In more than two dimensions there is no single natural “90 degree turn” around a point. Spiral Optimization therefore derives a deterministic rotation plane from the current offset vector: it keeps the offset as one axis of the plane and constructs a perpendicular direction from the coordinate axis least aligned with that offset. The particle is then rotated inside that plane. This keeps the rotation reproducible and norm-preserving without introducing random orientation choices.

Example

import numpy as np
from gradient_free_optimizers import SpiralOptimization

def objective(para):
    return -(para["x"]**2 + para["y"]**2)

search_space = {
    "x": np.linspace(-10, 10, 100),
    "y": np.linspace(-10, 10, 100),
}

opt = SpiralOptimization(
    search_space,
    population=15,
    decay_rate=0.98,
    spiral_radius=1.0,
    rotation_degrees=45.0,
)

opt.search(objective, n_iter=200)
print(f"Best: {opt.best_para}, Score: {opt.best_score}")

When to Use

Good for:

  • Continuous optimization

  • When you want balanced exploration around the best solution

  • Problems where the optimum has a basin of attraction

Compared to PSO:

Spiral Optimization provides more structured exploration around the global best, while PSO balances personal and global best attractions.
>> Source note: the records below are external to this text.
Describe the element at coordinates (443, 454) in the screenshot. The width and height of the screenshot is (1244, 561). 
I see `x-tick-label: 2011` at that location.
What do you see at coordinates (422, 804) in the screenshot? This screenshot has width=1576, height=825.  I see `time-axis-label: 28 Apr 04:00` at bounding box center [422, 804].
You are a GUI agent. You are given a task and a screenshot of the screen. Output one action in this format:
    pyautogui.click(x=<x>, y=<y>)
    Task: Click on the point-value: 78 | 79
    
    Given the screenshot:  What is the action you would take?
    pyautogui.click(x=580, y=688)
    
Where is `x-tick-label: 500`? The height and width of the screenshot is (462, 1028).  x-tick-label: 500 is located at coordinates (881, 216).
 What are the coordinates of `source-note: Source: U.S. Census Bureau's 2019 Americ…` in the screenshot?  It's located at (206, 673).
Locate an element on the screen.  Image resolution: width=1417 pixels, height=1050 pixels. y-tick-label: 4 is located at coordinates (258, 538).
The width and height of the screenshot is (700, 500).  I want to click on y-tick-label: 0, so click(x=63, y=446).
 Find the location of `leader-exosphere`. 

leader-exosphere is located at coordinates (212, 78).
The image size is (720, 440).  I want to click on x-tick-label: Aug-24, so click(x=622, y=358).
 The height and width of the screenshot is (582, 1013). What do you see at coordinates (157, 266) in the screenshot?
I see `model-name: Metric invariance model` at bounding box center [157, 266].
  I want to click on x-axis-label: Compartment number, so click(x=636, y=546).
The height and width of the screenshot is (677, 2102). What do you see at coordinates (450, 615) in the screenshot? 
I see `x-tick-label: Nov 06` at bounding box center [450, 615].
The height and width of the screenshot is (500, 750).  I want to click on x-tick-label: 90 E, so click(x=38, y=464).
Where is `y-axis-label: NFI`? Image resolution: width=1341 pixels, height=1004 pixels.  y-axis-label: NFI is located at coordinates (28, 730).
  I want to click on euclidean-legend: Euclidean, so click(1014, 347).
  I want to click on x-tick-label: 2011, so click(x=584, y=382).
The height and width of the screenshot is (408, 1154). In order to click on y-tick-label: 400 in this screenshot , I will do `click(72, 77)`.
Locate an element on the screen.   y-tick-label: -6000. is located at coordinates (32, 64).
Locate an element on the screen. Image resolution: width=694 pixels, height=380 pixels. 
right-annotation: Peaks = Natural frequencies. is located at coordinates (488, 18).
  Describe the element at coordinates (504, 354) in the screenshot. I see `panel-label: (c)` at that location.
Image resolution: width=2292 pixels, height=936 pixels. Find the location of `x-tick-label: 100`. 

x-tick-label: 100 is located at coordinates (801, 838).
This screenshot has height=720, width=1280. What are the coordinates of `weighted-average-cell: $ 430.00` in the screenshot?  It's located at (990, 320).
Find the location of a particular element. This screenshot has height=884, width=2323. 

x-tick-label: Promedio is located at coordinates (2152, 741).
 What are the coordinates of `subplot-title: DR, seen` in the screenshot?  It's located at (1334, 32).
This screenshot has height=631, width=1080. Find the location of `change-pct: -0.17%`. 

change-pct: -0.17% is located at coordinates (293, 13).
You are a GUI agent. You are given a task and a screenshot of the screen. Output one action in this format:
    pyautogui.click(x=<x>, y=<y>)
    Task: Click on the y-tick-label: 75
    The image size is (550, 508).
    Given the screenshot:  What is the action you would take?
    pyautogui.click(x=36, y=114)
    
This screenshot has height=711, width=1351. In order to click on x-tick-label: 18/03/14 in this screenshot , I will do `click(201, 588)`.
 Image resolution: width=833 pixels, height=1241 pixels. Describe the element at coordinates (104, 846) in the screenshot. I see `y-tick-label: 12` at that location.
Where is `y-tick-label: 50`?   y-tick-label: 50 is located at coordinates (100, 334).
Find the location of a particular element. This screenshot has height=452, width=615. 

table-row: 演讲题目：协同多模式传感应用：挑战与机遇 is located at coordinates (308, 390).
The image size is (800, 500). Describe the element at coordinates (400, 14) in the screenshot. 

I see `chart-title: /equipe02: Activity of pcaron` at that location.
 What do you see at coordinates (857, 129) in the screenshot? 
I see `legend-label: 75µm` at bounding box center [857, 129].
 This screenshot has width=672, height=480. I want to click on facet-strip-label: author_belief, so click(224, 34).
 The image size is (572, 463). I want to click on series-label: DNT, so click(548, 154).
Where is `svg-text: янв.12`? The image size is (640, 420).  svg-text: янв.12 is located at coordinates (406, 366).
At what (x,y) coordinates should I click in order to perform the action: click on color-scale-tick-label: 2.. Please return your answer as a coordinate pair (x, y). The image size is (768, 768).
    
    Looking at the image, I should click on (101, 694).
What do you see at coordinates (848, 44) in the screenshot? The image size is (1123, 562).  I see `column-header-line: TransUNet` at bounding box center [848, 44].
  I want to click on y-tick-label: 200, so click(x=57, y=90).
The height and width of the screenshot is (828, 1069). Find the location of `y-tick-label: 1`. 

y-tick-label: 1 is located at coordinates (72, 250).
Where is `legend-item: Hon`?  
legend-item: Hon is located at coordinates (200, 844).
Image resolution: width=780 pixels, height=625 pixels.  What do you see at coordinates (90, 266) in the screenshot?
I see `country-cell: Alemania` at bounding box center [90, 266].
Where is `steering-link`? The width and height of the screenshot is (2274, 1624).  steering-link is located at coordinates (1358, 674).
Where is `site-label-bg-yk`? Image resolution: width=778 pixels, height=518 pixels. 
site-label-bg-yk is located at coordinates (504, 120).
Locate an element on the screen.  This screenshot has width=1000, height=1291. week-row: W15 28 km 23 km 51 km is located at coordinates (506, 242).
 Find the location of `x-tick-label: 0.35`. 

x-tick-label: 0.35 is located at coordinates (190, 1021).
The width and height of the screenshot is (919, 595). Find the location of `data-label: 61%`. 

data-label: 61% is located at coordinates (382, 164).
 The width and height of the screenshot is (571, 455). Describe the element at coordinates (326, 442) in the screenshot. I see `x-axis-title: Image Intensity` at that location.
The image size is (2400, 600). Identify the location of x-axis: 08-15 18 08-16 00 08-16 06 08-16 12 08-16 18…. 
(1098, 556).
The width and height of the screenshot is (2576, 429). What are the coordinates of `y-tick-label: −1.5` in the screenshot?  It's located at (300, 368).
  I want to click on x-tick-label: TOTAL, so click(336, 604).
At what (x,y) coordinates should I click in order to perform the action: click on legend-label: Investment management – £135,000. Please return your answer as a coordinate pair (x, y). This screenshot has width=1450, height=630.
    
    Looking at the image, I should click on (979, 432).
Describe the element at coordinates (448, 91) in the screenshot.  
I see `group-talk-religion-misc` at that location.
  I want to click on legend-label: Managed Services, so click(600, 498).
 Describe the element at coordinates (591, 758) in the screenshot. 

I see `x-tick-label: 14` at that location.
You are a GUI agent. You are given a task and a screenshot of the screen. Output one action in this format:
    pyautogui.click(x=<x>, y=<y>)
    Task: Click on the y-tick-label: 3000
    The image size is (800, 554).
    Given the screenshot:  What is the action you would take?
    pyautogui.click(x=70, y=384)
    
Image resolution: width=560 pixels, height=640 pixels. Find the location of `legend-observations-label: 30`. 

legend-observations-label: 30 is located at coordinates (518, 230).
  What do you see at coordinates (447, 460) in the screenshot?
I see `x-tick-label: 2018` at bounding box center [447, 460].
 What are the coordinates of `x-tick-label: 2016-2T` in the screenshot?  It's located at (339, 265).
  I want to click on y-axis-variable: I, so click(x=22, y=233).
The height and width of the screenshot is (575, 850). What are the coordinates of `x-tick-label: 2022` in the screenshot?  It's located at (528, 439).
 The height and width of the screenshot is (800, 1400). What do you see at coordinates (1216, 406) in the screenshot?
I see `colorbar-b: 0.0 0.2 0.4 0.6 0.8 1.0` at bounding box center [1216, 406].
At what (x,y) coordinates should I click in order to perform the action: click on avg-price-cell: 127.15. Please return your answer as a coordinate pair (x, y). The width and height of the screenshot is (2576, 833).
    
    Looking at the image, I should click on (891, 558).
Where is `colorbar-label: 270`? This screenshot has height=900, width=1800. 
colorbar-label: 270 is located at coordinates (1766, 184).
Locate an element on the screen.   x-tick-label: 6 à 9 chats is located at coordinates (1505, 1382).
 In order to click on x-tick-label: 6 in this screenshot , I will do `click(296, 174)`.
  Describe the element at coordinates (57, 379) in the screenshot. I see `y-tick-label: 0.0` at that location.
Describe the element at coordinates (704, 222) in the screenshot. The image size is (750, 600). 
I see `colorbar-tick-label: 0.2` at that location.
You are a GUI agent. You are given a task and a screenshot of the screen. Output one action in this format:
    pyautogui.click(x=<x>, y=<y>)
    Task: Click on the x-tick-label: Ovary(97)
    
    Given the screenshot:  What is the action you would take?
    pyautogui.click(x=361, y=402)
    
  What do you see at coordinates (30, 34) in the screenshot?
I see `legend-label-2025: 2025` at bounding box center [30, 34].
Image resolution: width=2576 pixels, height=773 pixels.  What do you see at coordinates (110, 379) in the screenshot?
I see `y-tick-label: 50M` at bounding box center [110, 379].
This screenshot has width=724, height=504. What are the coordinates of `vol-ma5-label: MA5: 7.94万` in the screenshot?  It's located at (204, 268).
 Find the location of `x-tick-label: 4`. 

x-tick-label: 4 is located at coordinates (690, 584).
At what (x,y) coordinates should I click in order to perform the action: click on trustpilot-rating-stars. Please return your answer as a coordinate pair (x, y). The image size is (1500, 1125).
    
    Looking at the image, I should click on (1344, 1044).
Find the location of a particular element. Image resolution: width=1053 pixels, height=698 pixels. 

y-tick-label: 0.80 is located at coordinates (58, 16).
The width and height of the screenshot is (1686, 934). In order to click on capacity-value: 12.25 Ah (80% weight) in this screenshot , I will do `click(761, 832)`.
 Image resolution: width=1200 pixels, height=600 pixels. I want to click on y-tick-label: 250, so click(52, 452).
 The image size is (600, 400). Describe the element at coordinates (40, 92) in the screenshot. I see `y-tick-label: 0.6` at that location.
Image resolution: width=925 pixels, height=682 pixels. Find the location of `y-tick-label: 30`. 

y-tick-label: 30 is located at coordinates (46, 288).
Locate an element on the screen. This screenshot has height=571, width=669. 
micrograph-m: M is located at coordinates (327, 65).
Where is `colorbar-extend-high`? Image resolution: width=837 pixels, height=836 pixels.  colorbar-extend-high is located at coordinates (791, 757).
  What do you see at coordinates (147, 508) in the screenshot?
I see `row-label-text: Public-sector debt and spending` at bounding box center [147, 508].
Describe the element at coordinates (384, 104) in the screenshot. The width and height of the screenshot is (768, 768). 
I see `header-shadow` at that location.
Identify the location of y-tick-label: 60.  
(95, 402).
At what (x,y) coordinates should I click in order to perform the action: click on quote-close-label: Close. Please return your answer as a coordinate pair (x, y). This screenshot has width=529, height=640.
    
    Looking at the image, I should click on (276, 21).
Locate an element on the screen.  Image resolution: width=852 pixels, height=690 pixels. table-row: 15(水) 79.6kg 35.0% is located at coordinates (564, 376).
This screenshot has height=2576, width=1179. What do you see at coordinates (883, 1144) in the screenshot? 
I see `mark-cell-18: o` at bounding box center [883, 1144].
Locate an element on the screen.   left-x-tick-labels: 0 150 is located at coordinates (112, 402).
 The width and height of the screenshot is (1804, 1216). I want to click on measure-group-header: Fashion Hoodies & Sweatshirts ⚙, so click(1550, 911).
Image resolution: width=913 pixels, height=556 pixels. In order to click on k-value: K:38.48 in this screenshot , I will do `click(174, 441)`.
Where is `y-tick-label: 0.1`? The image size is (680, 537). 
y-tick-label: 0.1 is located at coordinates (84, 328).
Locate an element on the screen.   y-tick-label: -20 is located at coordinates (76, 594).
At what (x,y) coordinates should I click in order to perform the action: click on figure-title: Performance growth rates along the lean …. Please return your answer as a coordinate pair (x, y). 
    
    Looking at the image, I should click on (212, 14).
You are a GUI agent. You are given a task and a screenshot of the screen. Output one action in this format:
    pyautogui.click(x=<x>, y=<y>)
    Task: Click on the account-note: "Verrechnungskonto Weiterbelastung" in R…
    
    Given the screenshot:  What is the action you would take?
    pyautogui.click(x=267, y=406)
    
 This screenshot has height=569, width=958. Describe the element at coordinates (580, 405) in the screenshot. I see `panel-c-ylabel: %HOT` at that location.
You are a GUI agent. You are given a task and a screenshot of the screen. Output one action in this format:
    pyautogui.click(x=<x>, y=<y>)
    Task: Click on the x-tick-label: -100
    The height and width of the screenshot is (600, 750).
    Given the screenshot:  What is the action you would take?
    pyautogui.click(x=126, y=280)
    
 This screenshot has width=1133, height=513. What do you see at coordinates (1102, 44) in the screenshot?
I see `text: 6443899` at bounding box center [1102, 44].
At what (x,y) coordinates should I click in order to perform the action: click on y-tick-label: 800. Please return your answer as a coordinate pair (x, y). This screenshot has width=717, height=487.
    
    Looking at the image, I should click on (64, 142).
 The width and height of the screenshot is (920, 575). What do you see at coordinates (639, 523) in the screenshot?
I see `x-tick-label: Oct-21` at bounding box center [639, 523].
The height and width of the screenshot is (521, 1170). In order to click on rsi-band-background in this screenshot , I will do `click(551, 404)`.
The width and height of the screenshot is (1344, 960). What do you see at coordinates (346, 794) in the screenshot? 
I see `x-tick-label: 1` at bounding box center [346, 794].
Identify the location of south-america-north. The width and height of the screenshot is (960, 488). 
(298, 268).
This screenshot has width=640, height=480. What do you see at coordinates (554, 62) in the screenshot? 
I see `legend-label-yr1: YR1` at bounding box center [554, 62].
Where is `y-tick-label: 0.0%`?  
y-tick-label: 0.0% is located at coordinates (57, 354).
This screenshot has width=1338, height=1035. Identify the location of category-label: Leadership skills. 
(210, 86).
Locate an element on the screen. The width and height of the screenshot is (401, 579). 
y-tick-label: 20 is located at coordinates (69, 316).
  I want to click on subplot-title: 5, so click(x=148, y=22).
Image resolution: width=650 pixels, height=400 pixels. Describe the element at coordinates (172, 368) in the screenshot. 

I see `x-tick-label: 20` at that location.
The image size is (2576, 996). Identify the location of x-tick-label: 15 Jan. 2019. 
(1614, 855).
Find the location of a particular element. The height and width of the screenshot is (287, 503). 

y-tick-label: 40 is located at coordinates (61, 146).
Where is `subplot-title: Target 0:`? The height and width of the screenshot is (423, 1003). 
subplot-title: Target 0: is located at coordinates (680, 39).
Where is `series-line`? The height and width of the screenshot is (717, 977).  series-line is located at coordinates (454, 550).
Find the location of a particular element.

3D Example with Larger Population

import numpy as np
from gradient_free_optimizers import SpiralOptimization

def schwefel_3d(para):
    vals = [para["x"], para["y"], para["z"]]
    return sum(
        v * np.sin(np.sqrt(abs(v))) for v in vals
    )

search_space = {
    "x": np.linspace(-500, 500, 300),
    "y": np.linspace(-500, 500, 300),
    "z": np.linspace(-500, 500, 300),
}

opt = SpiralOptimization(
    search_space,
    population=25,
    decay_rate=0.995,
    spiral_radius=1.0,
    rotation_degrees=60.0,
)

opt.search(schwefel_3d, n_iter=500)
print(f"Best: {opt.best_para}")
print(f"Score: {opt.best_score}")

Trade-offs

  • Exploration vs. exploitation: Controlled by spiral_radius and decay_rate. Larger initial radii explore more broadly; values close to 1.0 for decay_rate give slow contraction, while lower values contract quickly. rotation_degrees controls whether the path is coarse and polygonal or smoother.

  • Computational overhead: Low. Each particle update is a simple matrix multiplication.

  • Parameter sensitivity: spiral_radius controls the initial movement scale in normalized coordinates. decay_rate controls how quickly that movement shrinks. rotation_degrees controls the angular resolution of the spiral path. Population size affects coverage of the spiral region.